Selected-sequence biopolymers, such as peptides and oligonucleotides, are routinely synthesized by solid-phase methods in which a series of selected polymer subunits are added sequentially to a growing polymer chain covalently attached to a solid support. In a typical peptide synthesis, the peptide is synthesized stepwise from an immobilized C-terminal residue. At each step, a new N-protected amino acid is added in solution to the solid support, and reacted through its free carboxyl group with the free .alpha.-amine group of the amino acid (or peptide) immobilized on the support, to couple the new amino acid to the growing peptide on the support. The support is then treated to remove the N-protecting group of the last added amino acid, and the procedure is repeated in a stepwise fashion until the final peptide is complete.
An oligonucleotide, e.g., DNA strand, is similarly synthesized by solid-phase methods, by stepwise addition of a selected 5'-protected nucleotide to a resin containing an immobilized 3'-end nucleoside Backbone coupling is between the free 5' OH group of the immobilized nucleoside, and the activated 3'-end of the free nucleotide. After the coupling reaction, the support is treated to remove the 5'-end protecting group, and the reaction steps are repeated stepwise until the desired-sequence polynucleotide is complete.
Solid-phase methods for peptide and oligonucleotide synthesis can be carried out conveniently by automated synthesizers which are designed for successive addition of selected subunits, coupling agents, and deprotecting agents to a vessel containing the solid-phase material. That is, each subunit addition step involves (a) adding a deprotection solution to the solid-phase vessel, to deprotect the last-added residue on the immobilized support, and (b) adding the next subunit, either in activated form or in the presence of an activator, to the solid-phase vessel, to couple the subunit to the growing polymer chain on the solid support.
In a typical operation of an automated synthesizer, the machine is first loaded with vials containing each of the subunits which are to be added during operation, and with the deprotection and wash solutions used during operation. The vials containing the individual subunits may be prepackaged in liquid form, allowing the subunit solution to be transferred readily from the vial to the solid-phase vessel. Such vials, of course, must be stored in a manner which prevents leakage or breakdown of the subunit or activation components.

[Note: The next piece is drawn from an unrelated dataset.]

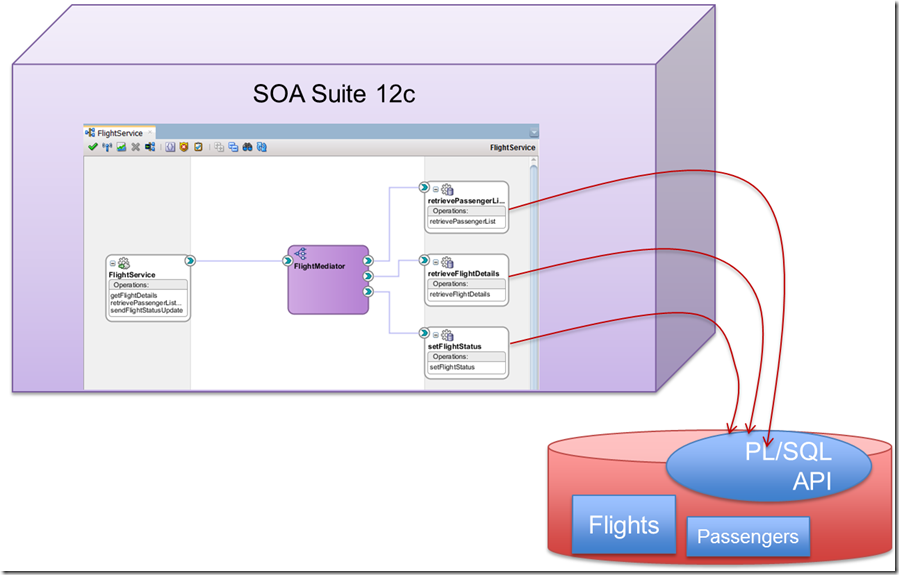Click the gear icon on retrieveFlightDetails
The image size is (899, 575).
click(x=447, y=262)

Alternatively, the subunit materials may be packaged in the vials in dry form. The dried material is either manually dissolved prior to loading into the machine, or more commonly, is dissolved during machine operation, by addition of a selected volume of solvent to each vial. One limitation of the dry material is that, for many protected amino acids, poor powder flow properties and low bulk density of the material makes the material difficult to measure and package. In addition, some solid protected amino acids dissolve very slowly, requiring up to thirty minutes of contact time with an added solvent before the subunit is fully dissolved. For these reasons, a composition having handling and dissolution properties which are superior to those of the existing available reagents would be useful.